Stages of Vaccine Development and Testing

Vaccine development and testing follow a standard set of steps. The first stages are exploratory in nature. Regulation and oversight increase as the candidate vaccine makes its way through the process.

Exploratory Stage

This stage involves basic laboratory research and often lasts 2-4 years. Federally funded academic and governmental scientists identify natural or synthetic antigens that might help

prevent or treat a disease. These antigens could include virus-like particles, weakened viruses or bacteria, weakened bacterial toxins, or other substances derived from pathogens.

Pre-Clinical Stage

Pre-clinical studies use tissue-culture or cell-culture systems and animal testing to assess the safety of the candidate vaccine and its immunogenicity, or ability to provoke an immune response. Animal subjects may include mice and monkeys. These studies give researchers an idea of the cellular responses they might expect in humans. They may also suggest a safe starting dose for the next phase of research as well as a safe method of administering the vaccine.

Researchers may adapt the candidate vaccine during the pre-clinical state to try to make it more effective. They may also do challenge studies with the animals, meaning that they vaccinate the animals and then try to infect them with the target pathogen.

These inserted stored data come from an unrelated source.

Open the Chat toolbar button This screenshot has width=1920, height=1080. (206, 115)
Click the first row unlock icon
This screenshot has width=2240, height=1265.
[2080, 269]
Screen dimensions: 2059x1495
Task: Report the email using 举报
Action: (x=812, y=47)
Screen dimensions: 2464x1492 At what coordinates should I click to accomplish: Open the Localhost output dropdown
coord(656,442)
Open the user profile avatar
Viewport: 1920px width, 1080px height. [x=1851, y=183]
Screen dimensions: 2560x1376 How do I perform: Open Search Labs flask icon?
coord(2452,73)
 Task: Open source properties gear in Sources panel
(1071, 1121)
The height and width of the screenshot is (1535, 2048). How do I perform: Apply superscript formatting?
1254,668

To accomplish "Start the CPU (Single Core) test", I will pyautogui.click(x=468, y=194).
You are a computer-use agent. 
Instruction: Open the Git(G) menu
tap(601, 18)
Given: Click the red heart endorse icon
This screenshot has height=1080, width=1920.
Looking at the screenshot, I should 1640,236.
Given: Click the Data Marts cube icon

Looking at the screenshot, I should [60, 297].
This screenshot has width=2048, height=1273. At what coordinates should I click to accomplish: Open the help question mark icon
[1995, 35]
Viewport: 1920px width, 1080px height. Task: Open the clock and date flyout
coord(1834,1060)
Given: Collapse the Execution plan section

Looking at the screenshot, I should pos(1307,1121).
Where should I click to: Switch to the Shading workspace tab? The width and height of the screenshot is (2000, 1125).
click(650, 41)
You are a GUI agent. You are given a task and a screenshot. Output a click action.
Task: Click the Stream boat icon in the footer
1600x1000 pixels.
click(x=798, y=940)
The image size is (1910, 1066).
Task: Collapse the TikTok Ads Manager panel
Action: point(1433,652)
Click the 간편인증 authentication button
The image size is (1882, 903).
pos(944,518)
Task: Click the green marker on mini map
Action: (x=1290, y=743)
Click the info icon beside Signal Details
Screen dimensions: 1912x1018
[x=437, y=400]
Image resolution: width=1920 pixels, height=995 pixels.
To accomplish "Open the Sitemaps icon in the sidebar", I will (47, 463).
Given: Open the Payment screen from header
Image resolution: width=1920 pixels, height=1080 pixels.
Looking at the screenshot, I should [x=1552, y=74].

Many candidate vaccines never progress beyond this stage because they fail to produce the desired immune response. The pre-clinical stages often lasts 1-2 years and usually involves researchers in private industry.

Next Steps: Clinical Studies with Human Subjects

Phase I Vaccine Trials

This first attempt to assess the candidate vaccine in humans involves a small group of adults, usually between 20-80 subjects. If the vaccine is intended for children, researchers will first test adults, and then gradually step down the age of the test subjects until they reach their target. Phase I trials may be non-blinded (also known as open-label in that the researchers and perhaps subjects know whether a vaccine or placebo is used).

The goals of Phase 1 testing are to assess the safety of the candidate vaccine and to determine the type and extent of immune response that the vaccine provokes. In a small minority of Phase 1 vaccine trials, researchers may use the challenge model, attempting to infect participants with the pathogen after the experimental group has been vaccinated. The participants in these studies are carefully monitored and conditions are carefully controlled. In some cases, an attenuated, or modified, version of the pathogen is used for the challenge.

A promising Phase 1 trial will progress to the next stage.

Phase II Vaccine Trials

A larger group of several hundred individuals participates in Phase II testing. Some of the individuals may belong to groups at risk of acquiring the disease. These trials are randomized and well controlled, and include a placebo group.

The goals of Phase II testing are to study the candidate vaccine’s safety, immunogenicity, proposed doses, schedule of immunizations, and method of delivery.

Phase III Vaccine Trials

Successful Phase II candidate vaccines move on to larger trials, involving thousands to tens of thousands of people. These Phase III tests are randomized and double blind and involve the experimental vaccine being tested against a placebo (the placebo may be a saline solution, a vaccine for another disease, or some other substance).

One Phase III goal is to assess vaccine safety in a large group of people. Certain rare side effects might not surface in the smaller groups of subjects tested in earlier phases.

Vaccine efficacy is tested as well. These factors might include 1) Does the candidate vaccine prevent disease? 2) Does it prevent infection with the pathogen? 3) Does it lead to production of antibodies or other types of immune responses related to the pathogen?